TASK TO COMPLETE
With the pictures removed, reproduce exactly the lines from the one that contains "dsgvo (491, 1108)" through the last line of the entries below.

INPUT RECORDS
BEGIN

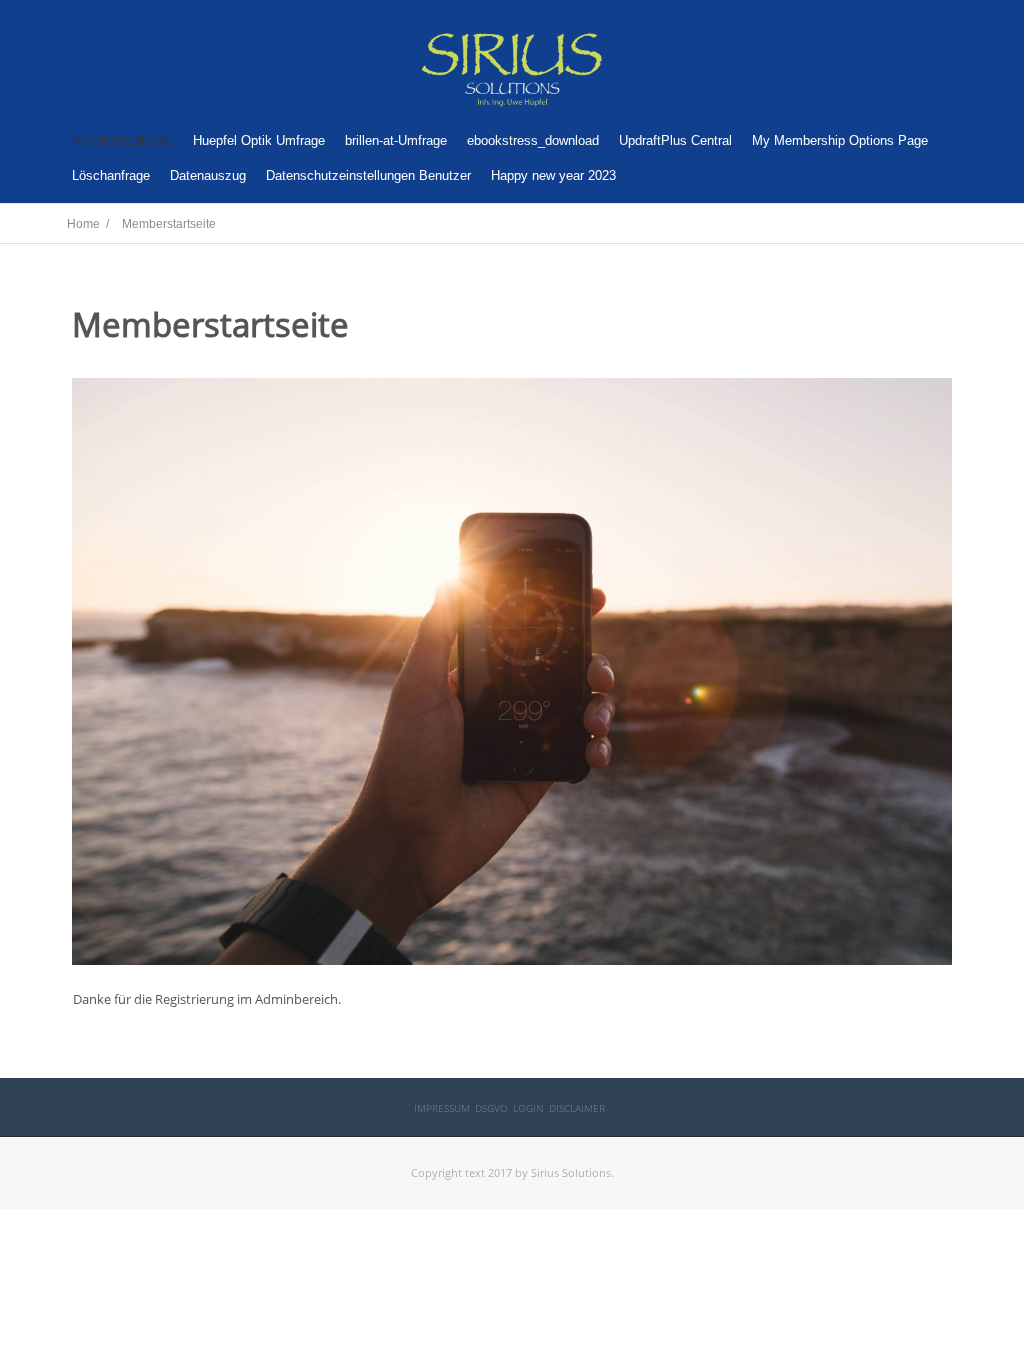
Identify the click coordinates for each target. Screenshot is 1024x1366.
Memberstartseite (122, 140)
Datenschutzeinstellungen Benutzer (368, 175)
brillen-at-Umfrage (396, 140)
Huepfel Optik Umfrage (259, 140)
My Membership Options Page (840, 140)
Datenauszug (208, 175)
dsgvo (491, 1108)
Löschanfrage (111, 175)
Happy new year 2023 (553, 175)
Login (528, 1108)
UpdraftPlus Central (675, 140)
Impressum (442, 1108)
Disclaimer (577, 1108)
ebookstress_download (533, 140)
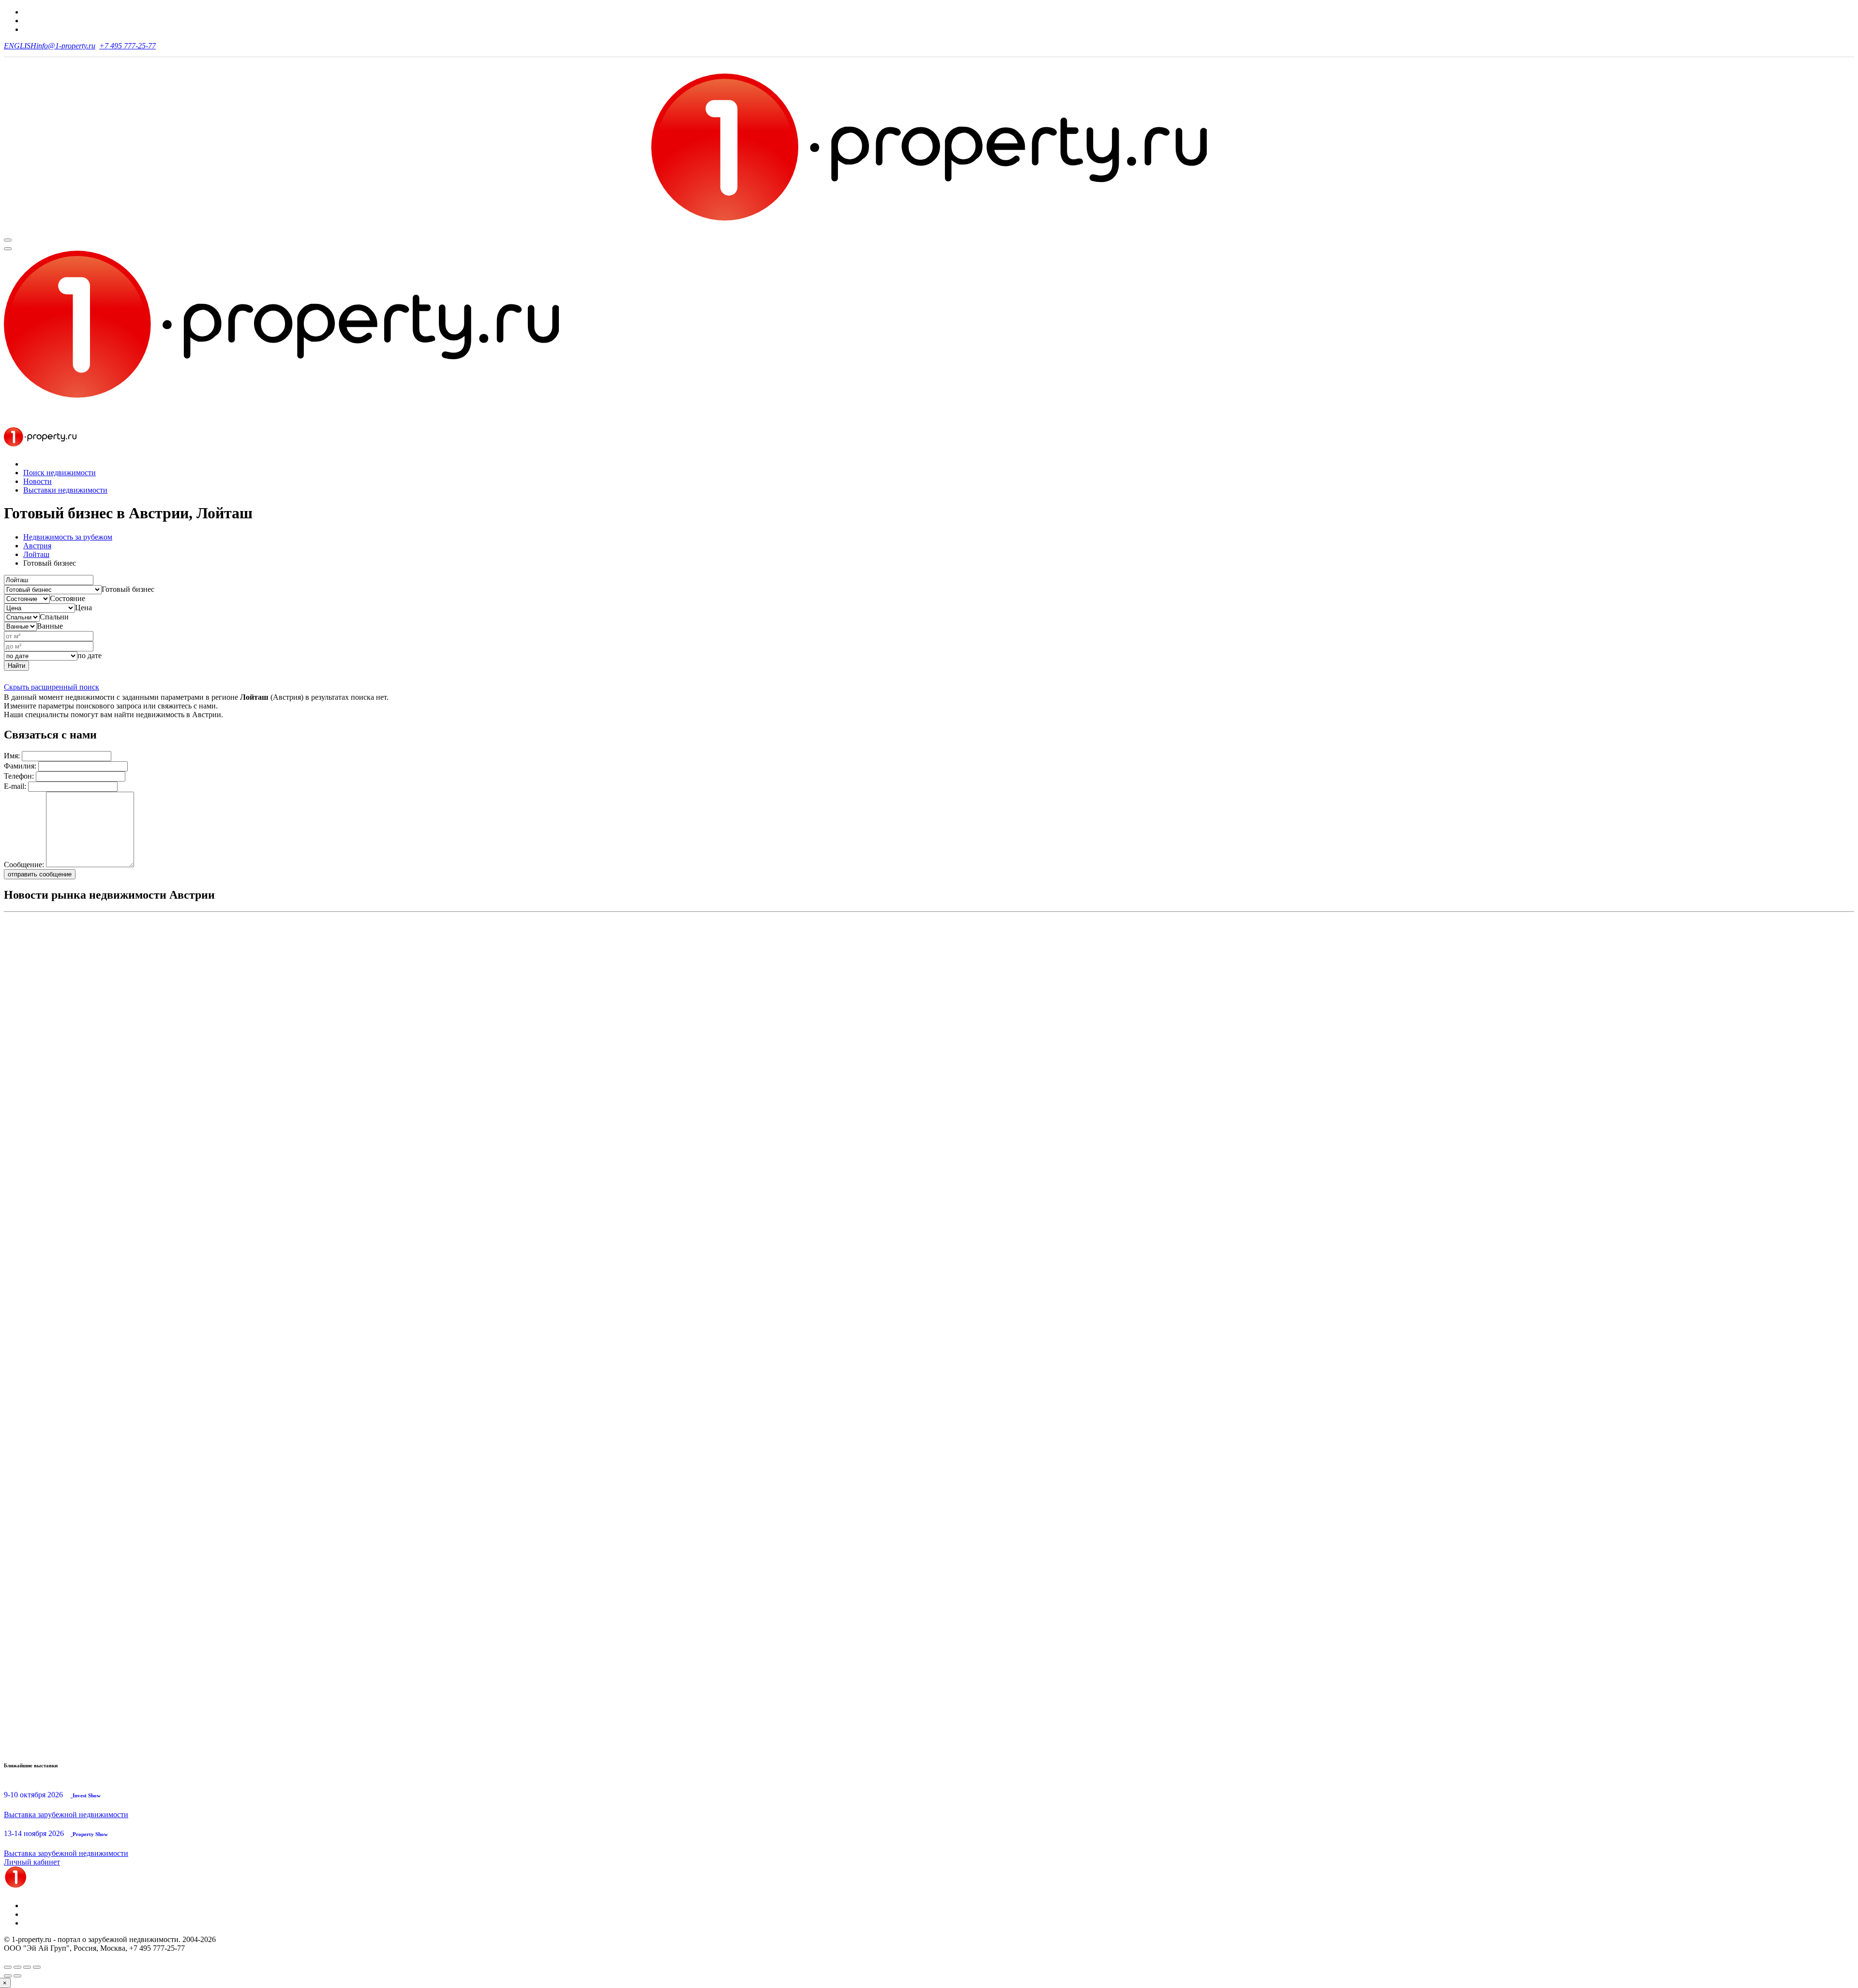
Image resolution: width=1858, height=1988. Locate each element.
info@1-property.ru (65, 46)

END

EXPECTED OUTPUT
dsgvo (491, 1108)
Löschanfrage (111, 175)
Happy new year 2023 (553, 175)
Login (528, 1108)
UpdraftPlus Central (675, 140)
Impressum (442, 1108)
Disclaimer (577, 1108)
ebookstress_download (533, 140)
Image resolution: width=1858, height=1988. Locate each element.
info@1-property.ru (65, 46)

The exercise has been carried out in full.